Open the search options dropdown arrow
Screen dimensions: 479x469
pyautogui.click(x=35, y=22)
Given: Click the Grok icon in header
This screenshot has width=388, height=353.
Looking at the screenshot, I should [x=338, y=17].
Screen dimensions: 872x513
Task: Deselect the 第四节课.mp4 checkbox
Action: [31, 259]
==================================================
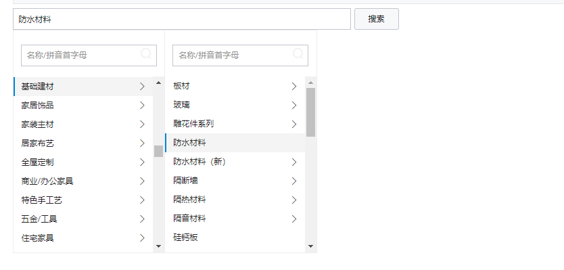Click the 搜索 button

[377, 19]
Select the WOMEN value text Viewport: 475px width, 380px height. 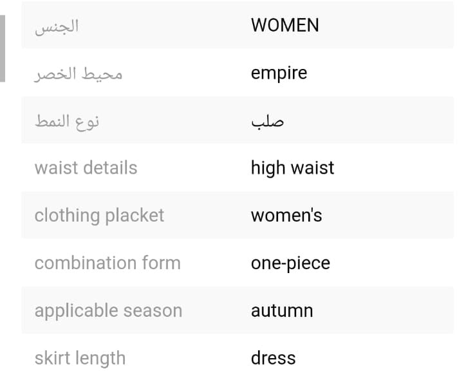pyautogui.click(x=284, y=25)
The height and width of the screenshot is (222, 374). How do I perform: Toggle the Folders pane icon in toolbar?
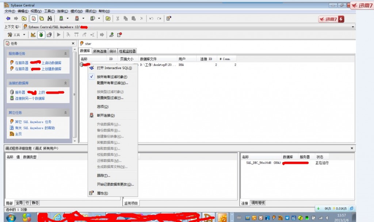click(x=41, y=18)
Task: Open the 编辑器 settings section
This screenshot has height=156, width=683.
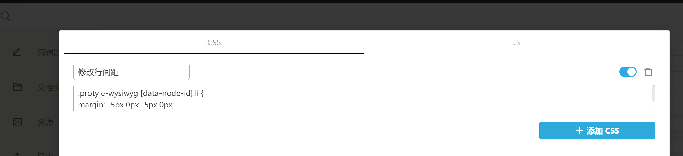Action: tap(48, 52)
==================================================
:: AIM OF THE EXERCISE ::
Gather every line from the listing above in which "Open" appears, and copy those lines.

:: SOLUTION TO THIS PROBLEM ::
Open the search options dropdown arrow
Task: Open the 编辑器 settings section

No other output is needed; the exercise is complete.